Pakistan flood victims now face disease and snake bites | Abroad

Pakistan flood victims now face disease and snake bites | Abroad
Pakistan flood victims now face disease and snake bites | Abroad

At least 26 more people were killed on Saturday. Most of the deaths were in the hard-hit southern province of Sindh. There, Pakistan’s largest river, the Indus, threatens to cause another deluge, as it is swollen by water flowing from the mountains in the north of the country.
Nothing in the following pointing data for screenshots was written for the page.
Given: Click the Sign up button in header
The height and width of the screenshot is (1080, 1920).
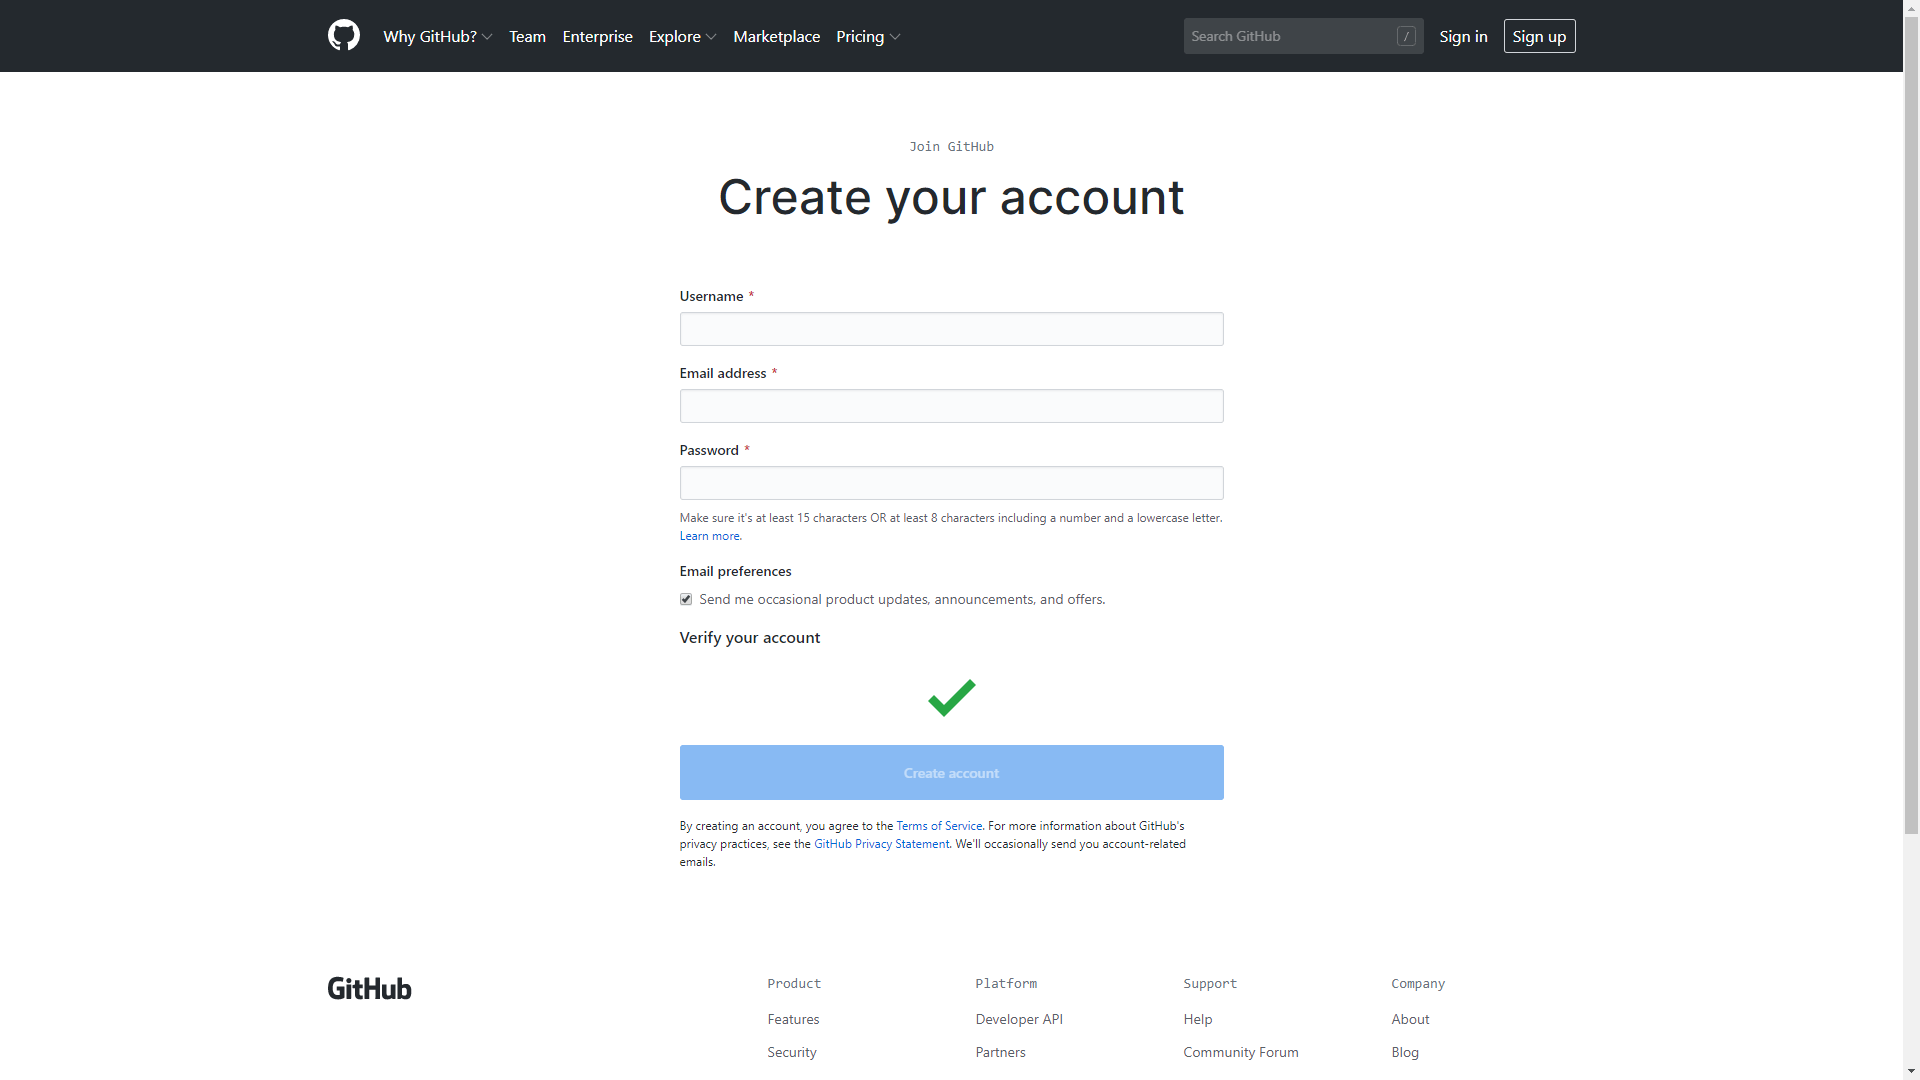Looking at the screenshot, I should (1539, 36).
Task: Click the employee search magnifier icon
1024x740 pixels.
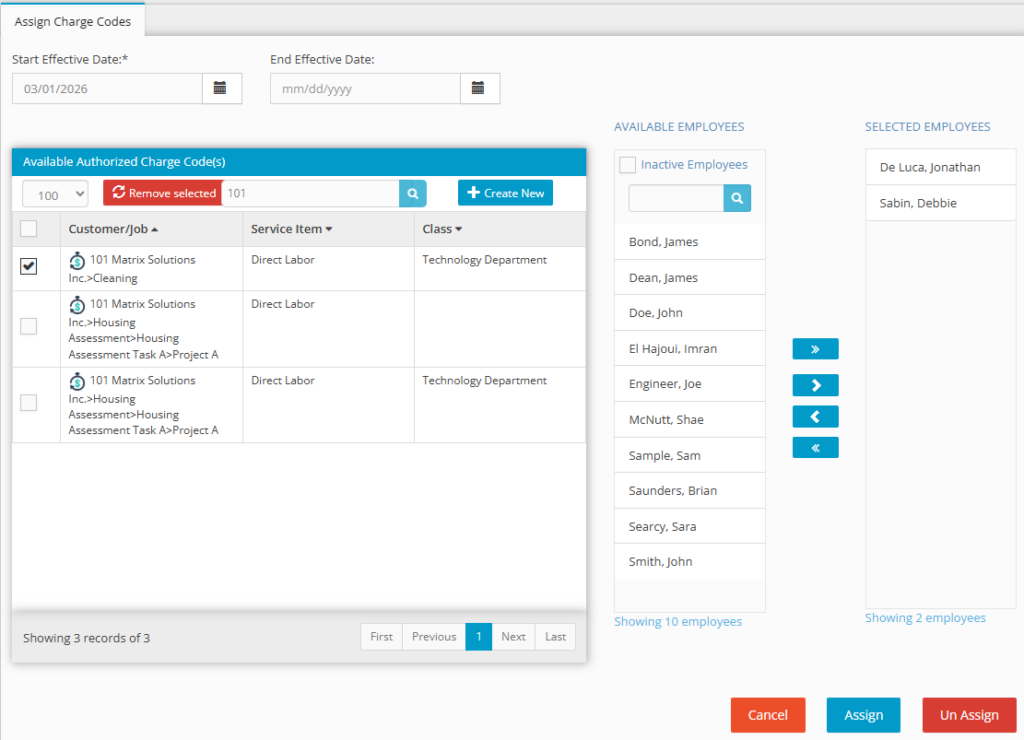Action: (x=737, y=198)
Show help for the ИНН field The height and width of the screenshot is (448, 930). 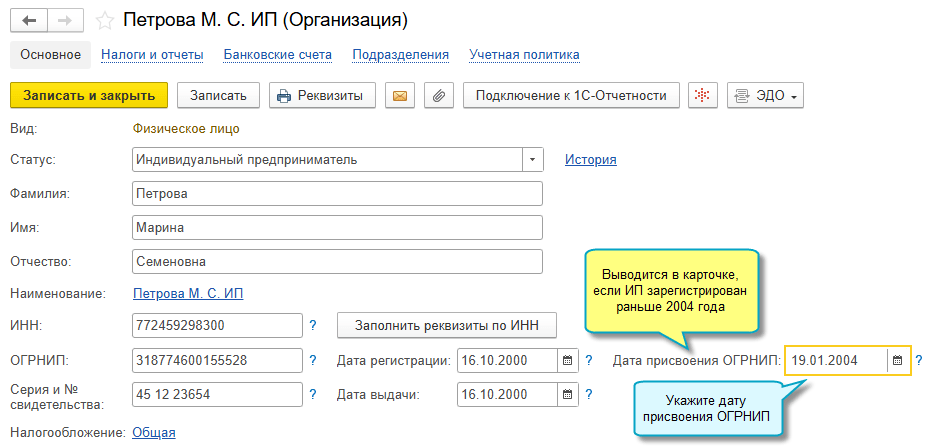[x=313, y=325]
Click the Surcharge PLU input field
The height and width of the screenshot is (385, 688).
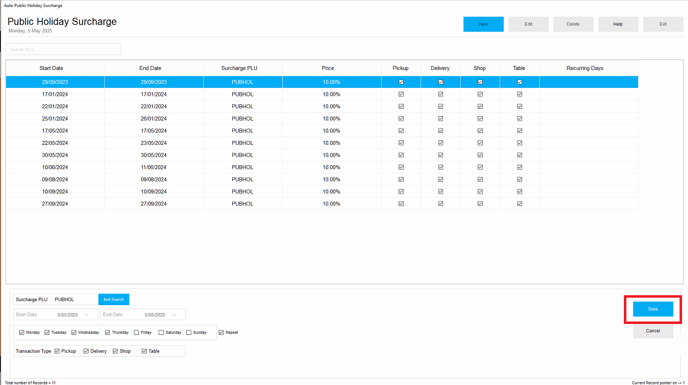75,299
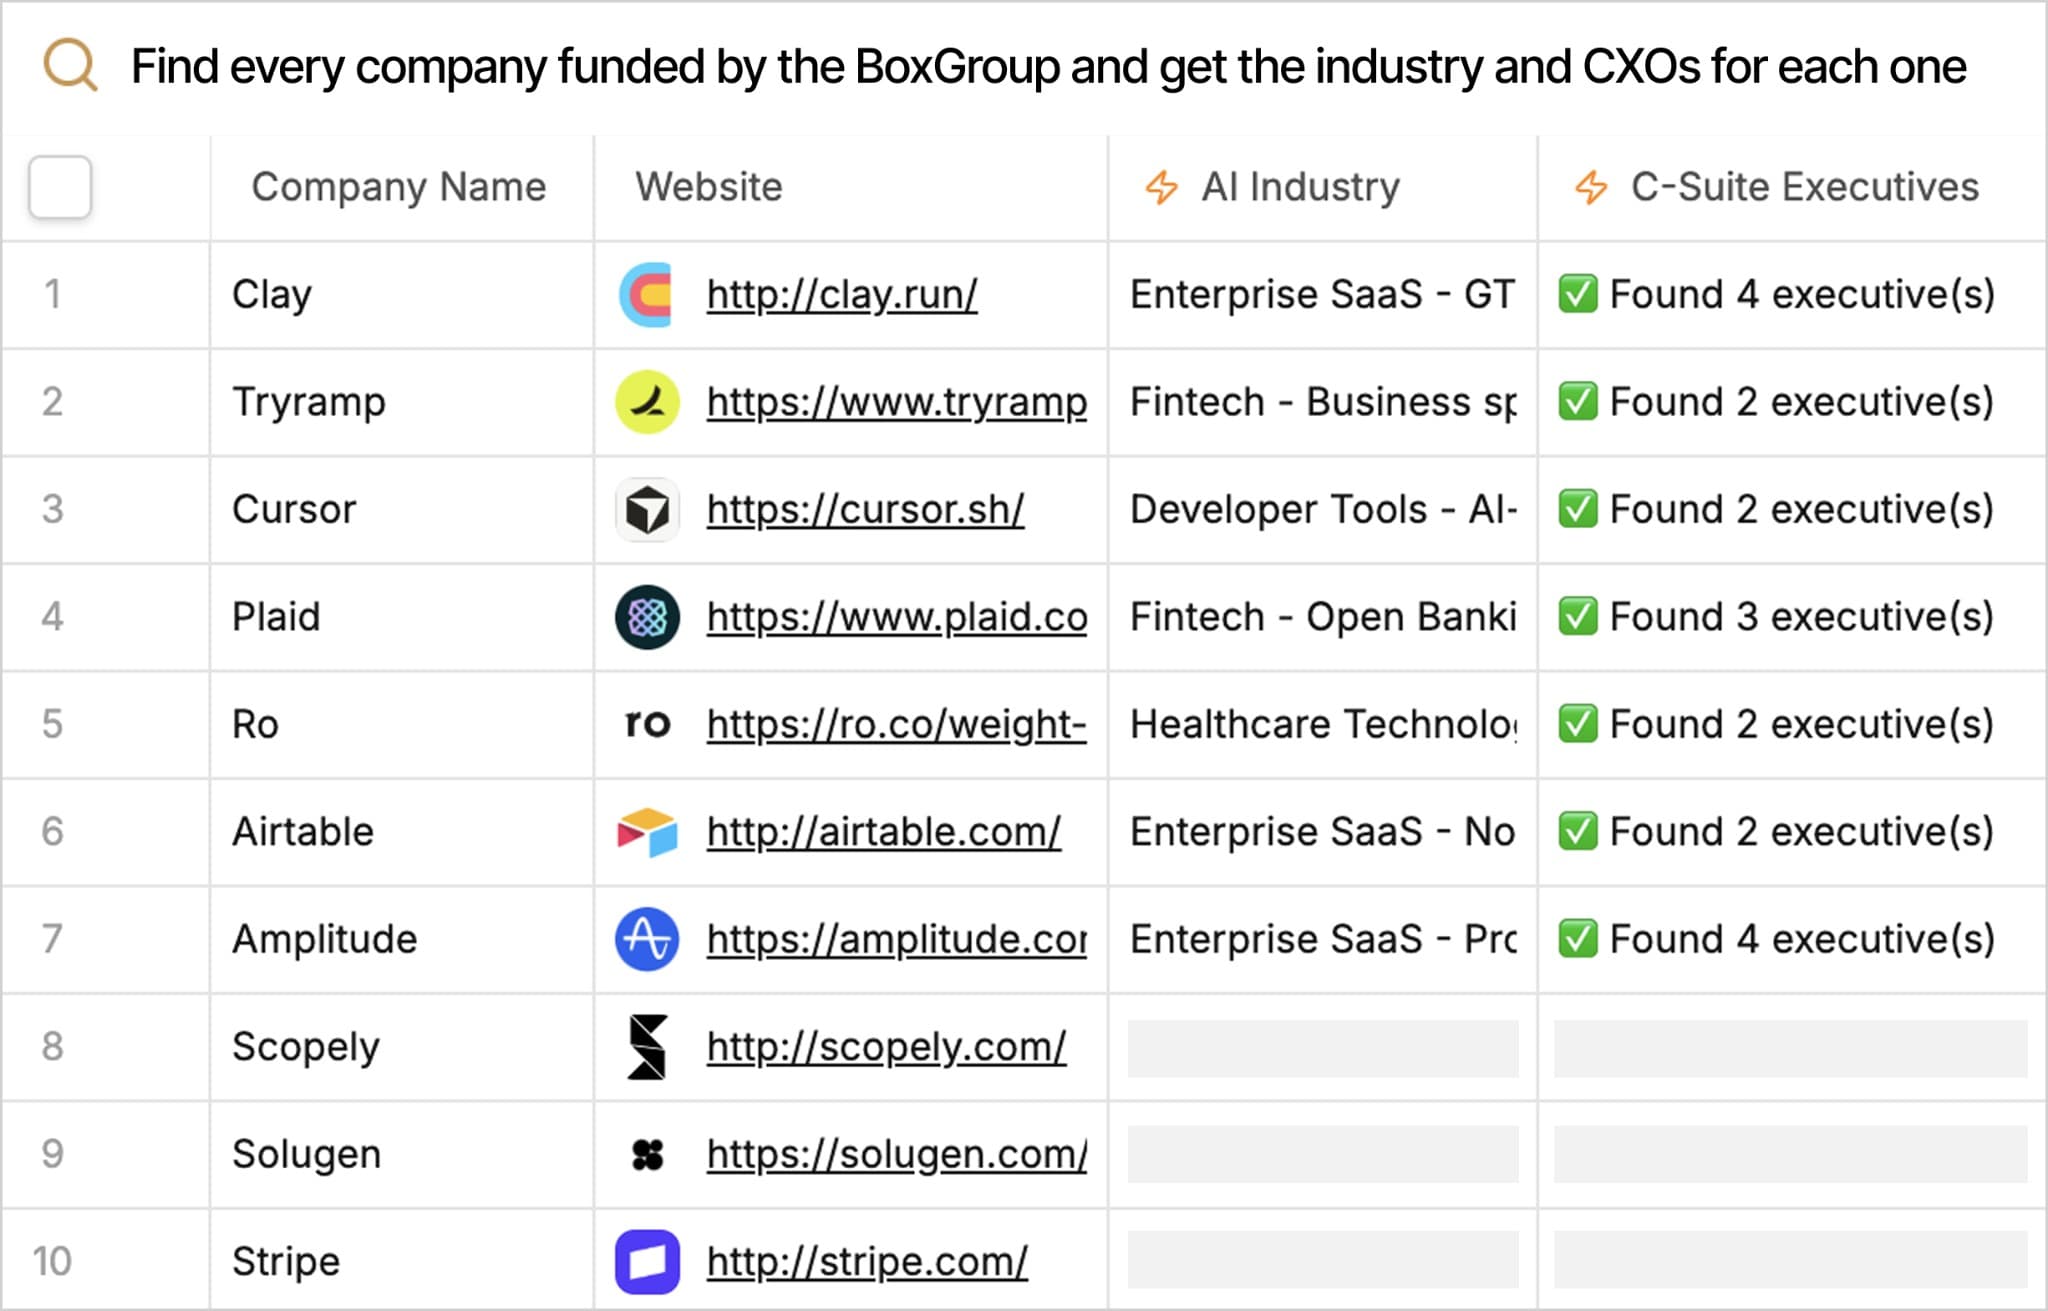The width and height of the screenshot is (2048, 1311).
Task: Click the Clay company logo
Action: tap(646, 294)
According to the latest update from the national disaster agency, the climate change-induced – or at least related – natural disasters that have hit Pakistan since June have killed at least 1,290 people. For the third day in a row, a major rescue operation is underway in Sindh on Sunday to release hundreds of thousands of people trapped in remote villages.

At least half a million survivors are in self-made shelters and have no access to clean drinking water, toilets and other sanitary facilities. There are now plenty of diseases that are transmitted through water.

Employees of hospitals and aid organizations already have to treat more than 150,000 patients with diarrhoea, more than 100,000 with skin infections and thousands with malaria. They are usually taken care of in field hospitals. In addition, more than 100 people have already been bitten by snakes and more than 500 by dogs in the affected areas.

At least until Tuesday it would continue to rain over the mountains in northern Pakistan.